◆ **TASK MATERIAL**
━━━━━━━━
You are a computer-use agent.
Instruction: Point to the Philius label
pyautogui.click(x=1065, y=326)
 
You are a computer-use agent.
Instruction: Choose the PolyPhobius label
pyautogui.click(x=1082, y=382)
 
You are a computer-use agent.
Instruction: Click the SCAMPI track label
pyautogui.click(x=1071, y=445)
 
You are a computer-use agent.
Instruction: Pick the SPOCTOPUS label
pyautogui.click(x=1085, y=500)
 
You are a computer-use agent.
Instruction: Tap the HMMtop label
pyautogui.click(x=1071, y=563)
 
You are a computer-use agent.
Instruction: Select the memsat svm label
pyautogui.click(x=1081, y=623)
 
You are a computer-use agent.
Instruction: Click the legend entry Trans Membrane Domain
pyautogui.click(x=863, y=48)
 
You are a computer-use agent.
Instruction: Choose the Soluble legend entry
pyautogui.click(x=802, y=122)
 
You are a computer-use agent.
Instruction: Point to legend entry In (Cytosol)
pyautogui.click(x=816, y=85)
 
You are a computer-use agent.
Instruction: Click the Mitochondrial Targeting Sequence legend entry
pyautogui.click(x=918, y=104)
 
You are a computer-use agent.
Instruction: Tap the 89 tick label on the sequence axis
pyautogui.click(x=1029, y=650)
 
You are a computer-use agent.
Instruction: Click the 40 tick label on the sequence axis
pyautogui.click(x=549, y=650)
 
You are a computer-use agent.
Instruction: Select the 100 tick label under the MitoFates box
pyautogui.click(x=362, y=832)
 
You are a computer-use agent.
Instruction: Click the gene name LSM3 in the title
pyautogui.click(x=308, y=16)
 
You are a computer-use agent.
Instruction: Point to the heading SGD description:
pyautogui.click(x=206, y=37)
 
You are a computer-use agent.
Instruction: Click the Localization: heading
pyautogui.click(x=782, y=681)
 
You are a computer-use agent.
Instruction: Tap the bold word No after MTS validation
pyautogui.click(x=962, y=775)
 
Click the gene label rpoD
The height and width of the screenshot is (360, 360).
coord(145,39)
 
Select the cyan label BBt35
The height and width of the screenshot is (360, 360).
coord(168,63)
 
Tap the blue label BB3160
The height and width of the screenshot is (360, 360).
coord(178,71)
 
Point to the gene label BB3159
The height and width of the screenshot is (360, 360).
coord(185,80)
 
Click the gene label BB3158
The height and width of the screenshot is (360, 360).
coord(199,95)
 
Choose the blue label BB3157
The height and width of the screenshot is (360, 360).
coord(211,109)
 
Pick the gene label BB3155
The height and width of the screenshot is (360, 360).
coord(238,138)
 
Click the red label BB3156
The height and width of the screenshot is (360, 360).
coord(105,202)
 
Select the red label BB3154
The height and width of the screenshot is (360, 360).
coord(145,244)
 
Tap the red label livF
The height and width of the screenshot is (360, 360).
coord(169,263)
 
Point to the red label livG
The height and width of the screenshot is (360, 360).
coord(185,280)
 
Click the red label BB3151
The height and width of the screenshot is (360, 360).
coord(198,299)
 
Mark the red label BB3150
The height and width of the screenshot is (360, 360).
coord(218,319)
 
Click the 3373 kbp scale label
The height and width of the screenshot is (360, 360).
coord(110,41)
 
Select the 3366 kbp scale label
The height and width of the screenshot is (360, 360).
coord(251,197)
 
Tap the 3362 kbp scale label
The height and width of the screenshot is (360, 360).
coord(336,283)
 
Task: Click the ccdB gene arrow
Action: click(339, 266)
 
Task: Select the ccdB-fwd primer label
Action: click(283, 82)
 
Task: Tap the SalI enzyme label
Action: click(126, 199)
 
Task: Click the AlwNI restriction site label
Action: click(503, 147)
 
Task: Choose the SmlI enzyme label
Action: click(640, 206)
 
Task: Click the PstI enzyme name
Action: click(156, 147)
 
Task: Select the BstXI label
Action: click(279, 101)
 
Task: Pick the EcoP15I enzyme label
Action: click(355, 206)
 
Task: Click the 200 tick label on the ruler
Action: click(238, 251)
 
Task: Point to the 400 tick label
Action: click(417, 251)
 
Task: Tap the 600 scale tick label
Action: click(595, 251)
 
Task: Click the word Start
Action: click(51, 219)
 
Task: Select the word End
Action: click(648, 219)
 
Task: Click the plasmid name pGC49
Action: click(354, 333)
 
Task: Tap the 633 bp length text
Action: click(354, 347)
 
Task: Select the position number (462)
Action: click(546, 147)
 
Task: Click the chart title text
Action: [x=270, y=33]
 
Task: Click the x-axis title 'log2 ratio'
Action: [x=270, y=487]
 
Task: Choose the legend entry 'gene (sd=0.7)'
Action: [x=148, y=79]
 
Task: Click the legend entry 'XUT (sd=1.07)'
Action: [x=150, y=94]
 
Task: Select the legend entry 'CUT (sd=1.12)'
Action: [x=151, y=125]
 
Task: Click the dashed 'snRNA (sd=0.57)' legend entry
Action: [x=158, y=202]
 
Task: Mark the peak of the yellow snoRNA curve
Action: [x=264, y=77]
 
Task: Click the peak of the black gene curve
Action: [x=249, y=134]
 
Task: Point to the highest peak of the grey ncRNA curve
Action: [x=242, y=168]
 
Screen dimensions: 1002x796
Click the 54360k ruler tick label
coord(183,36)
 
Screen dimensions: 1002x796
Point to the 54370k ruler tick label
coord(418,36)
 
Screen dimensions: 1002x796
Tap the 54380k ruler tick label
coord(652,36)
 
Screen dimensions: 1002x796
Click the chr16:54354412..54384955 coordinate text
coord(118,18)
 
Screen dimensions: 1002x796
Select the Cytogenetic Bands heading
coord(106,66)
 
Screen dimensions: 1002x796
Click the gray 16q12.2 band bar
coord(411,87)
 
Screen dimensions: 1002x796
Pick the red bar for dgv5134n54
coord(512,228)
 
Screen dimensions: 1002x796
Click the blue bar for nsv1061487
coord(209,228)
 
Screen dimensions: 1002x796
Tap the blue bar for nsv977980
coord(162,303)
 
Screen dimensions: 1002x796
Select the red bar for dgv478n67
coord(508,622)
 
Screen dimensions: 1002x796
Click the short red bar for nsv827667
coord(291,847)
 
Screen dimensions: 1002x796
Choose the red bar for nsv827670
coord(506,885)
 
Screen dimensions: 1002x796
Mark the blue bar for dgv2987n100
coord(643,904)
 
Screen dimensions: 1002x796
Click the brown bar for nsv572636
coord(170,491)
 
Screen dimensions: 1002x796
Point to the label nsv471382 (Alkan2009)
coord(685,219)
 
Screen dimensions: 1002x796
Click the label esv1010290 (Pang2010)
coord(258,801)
━━━━━━━━
◆ **EXERCISE**
Throughout the data above, copy all lines where the word "curve" is found.

◆ **ANSWER BELOW**
Task: Mark the peak of the yellow snoRNA curve
Task: Click the peak of the black gene curve
Task: Point to the highest peak of the grey ncRNA curve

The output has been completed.